I wonder about "weak coils". I also have a pre-war Lionel tender that uses a coil to close points to start the whistle motor, it seems weak and is inconsistent. I'm no electrical genius, what causes a coil to become weak? Do the windings develop shorts? Do they become less or more magnetized weakening their performance? 

I know there are some good electronics people here maybe they will jump in and educate those like me who are electronically challenged.

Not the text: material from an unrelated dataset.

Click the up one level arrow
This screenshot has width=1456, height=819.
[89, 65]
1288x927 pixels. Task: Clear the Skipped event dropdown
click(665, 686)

How hard is it to rewind a coil?


----------



## Aflyer (Nov 10, 2010)

AmFlyerMike,
Something to check is to insure that the mat is glued to the little feet on the coil. And one more thing is to be sure the mat isn't being held down under the railings or ramp. 

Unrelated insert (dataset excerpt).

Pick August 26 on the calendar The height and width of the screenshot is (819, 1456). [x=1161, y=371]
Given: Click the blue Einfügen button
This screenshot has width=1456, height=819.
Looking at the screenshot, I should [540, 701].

The adjustment on my Animated Station, same technology as someone has stated, seems to make a big difference in the noise it makes, but my mat wasn't glued to the feet, and that was a problem.

Aflyer


----------



## Nuttin But Flyer (Dec 19, 2011)

I would think it could develop a short, especially when the wire is as old as dirt it becomes more brittle with age or loses the enamel coating. Rewinding one shouldn't be a big issue, just need to know the size and length to use.

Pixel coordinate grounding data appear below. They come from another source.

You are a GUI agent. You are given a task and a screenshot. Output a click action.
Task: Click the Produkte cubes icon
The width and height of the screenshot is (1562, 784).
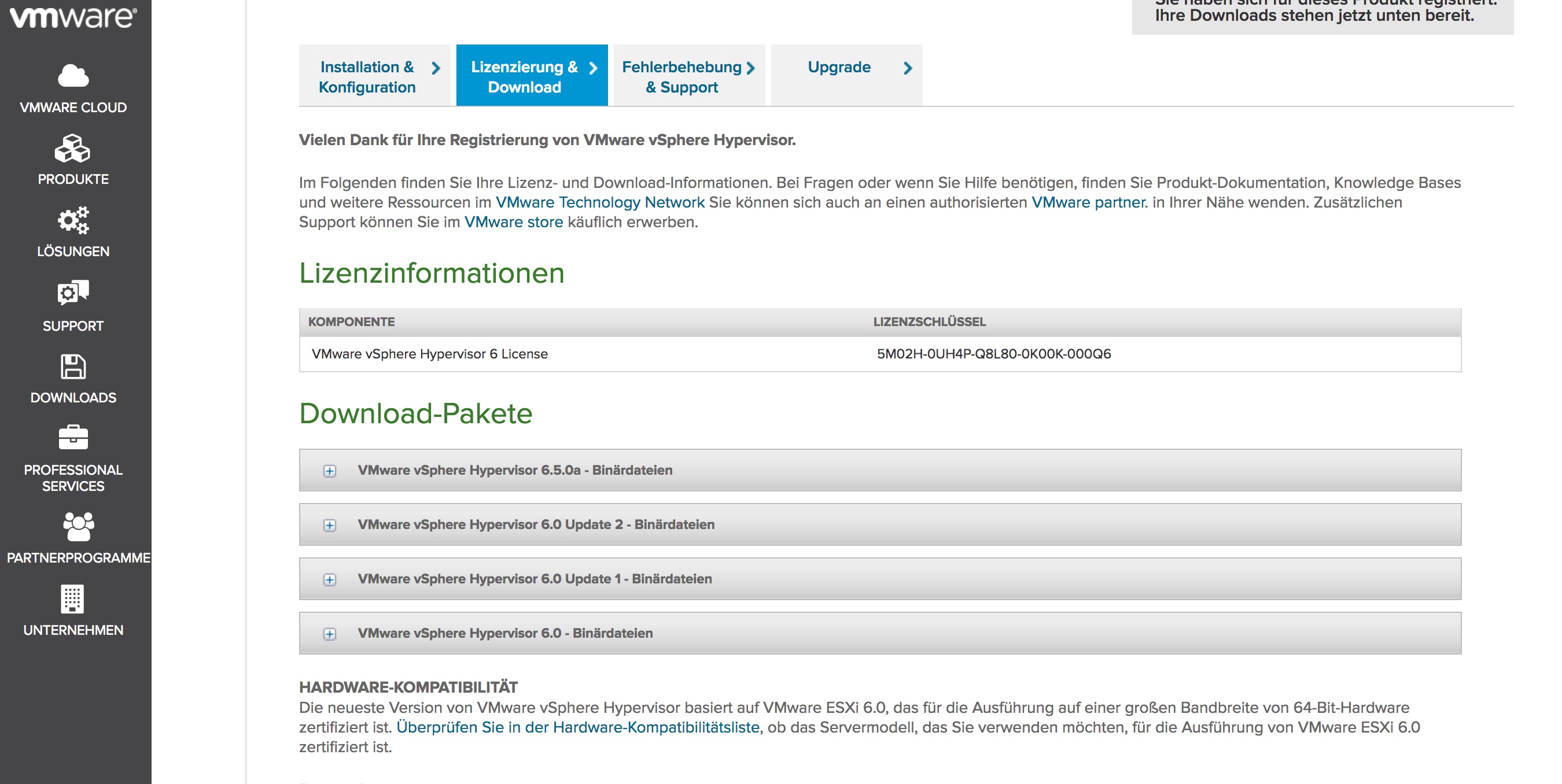click(x=73, y=149)
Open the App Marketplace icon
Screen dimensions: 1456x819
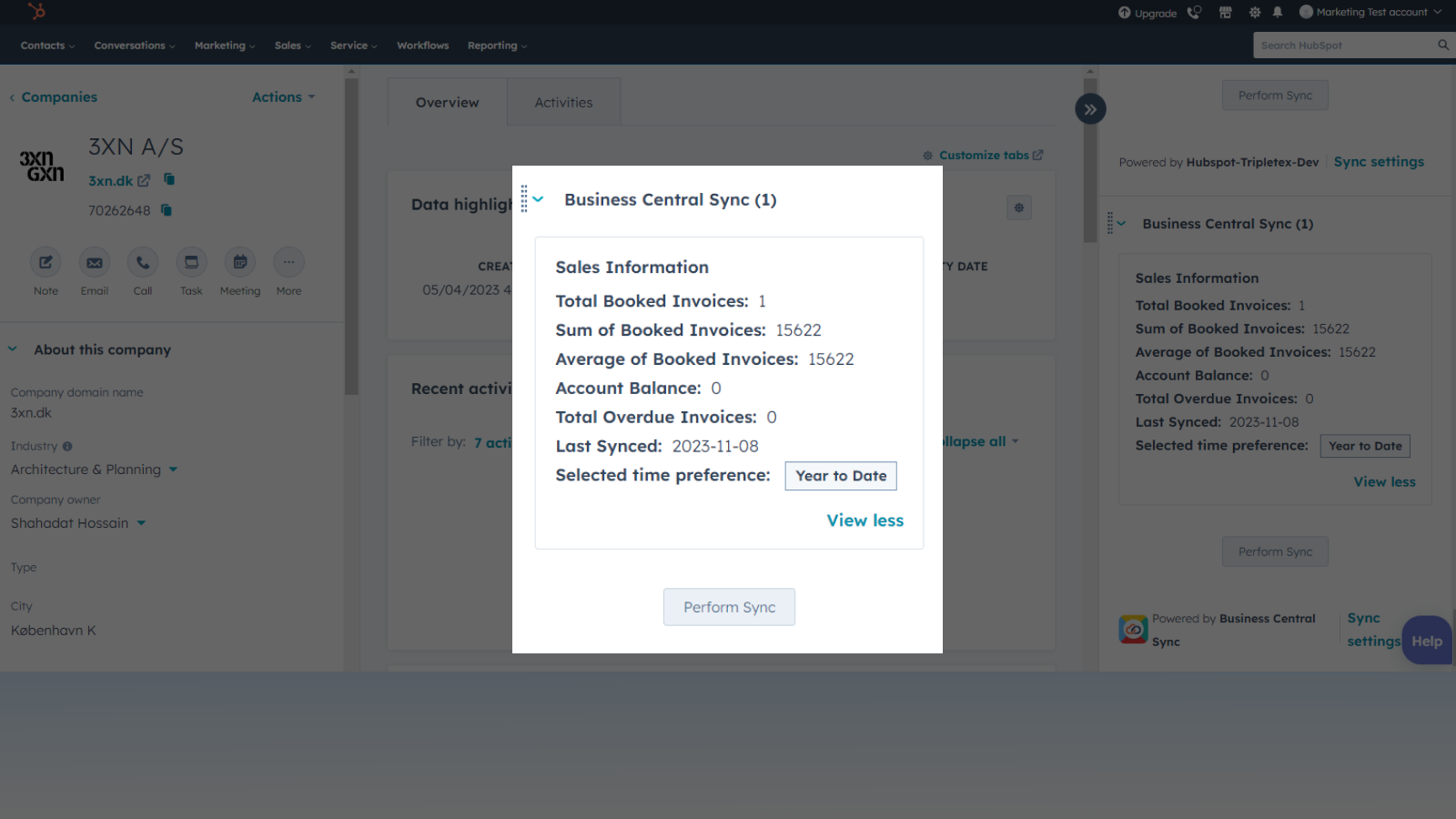(1226, 12)
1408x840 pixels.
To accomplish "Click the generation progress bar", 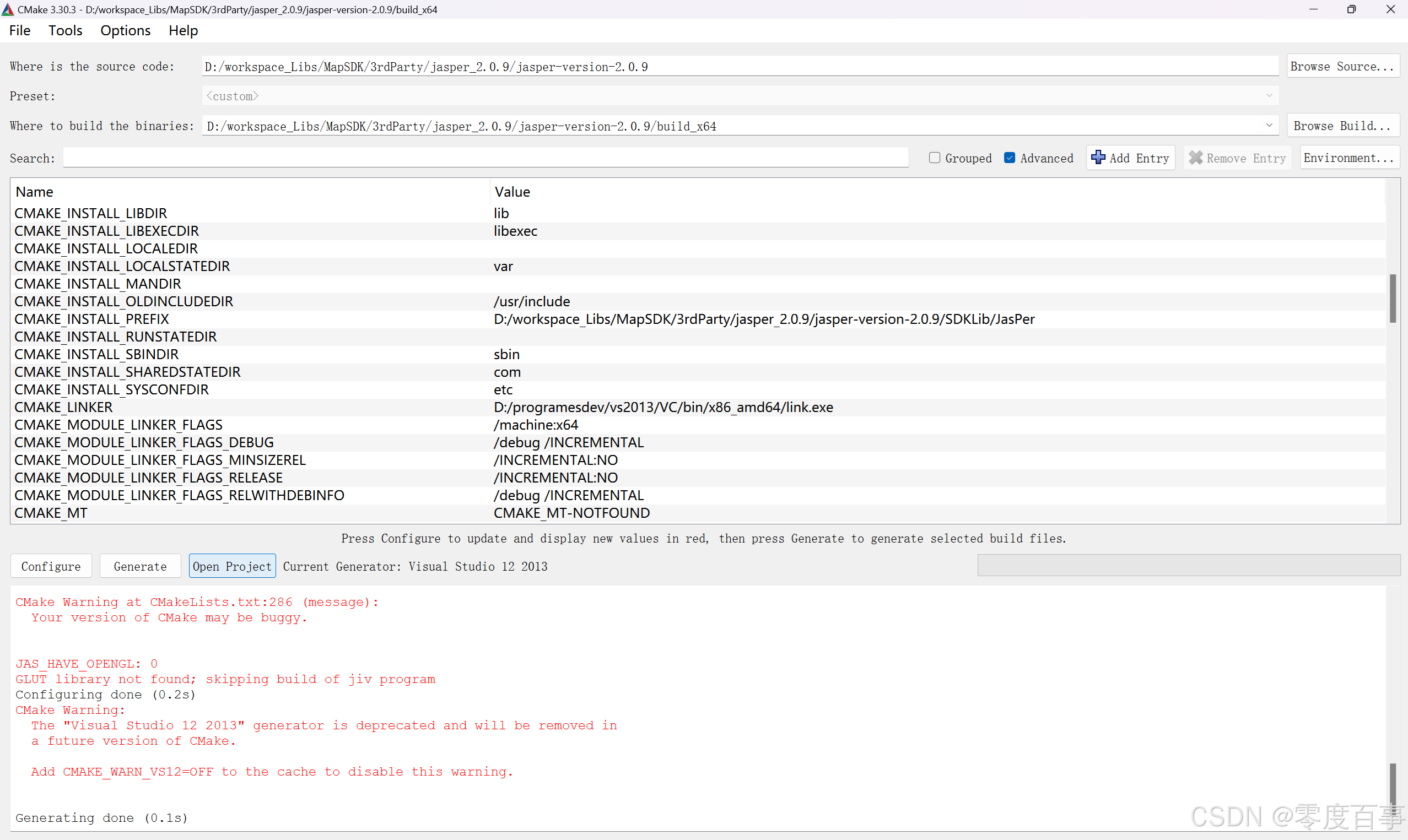I will pos(1188,566).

I've seen old stockyards on eBay or train shows go for a minimum cost. With other AF items using the same technology, it shouldn't be hard to find another coil to replace the original.


----------



## AmFlyerMike (Apr 6, 2013)

Thank you all for the excellent suggestions. As a new guy here, I'm really appreciating the wisdom and support! So, I think I finally got it working - double checked the glue and free movement of the mat, and adjusted the coil a bit more. But in the end, I think the determining factor was changing out the transformer -- I had been using a 110W 15B and ended up digging out the 190W 18B from my dad's.

Interestingly, there is an output voltage difference between them as well as wattage. The 15B is 15V whereas our 18B is 18V (though looking at some online they are also 15V). I thought that all the AF transformers were 15V and 7-15V for the powered posts. Apparently some were 18V and 7-18V. Odd.

Regardless, I've got cows milling about smartly. And that makes the kiddos jump for joy.


----------



## llskis (Apr 11, 2013)

AmFlyerMike said:


> Hi all! I'm looking for some suggestions on how to increase the mat vibration on the stockyard. No matter how much I fiddle with the nut on the solenoid (which DOES change the vibration of the unit), the mat itself doesn't seem to vibrate enough to move the cows. I've already replaced the cow "feet" and close to the barn they move okay, but there just isn't any movement further out in the pen.
> 
> Does the mat lose its ability to provide a vibrating surface?
> 
> I realize this unit is a little finicky, but I remember it working great as a kid. Thanks!


AmFlyerMike:

FWIW: On my "Animated Station" I have tried to vary the input voltage with good
results. When I apply lower voltage the movement of the people increased in speed.
Worth a try.--Larry


----------



## Nuttin But Flyer (Dec 19, 2011)

I'm glad to hear -- all you needed to do was stay after it "until the cows come home". 

Sometimes all you need are a dozen other thoughts before stumbling onto the right one. That's why I love this Forum.


----------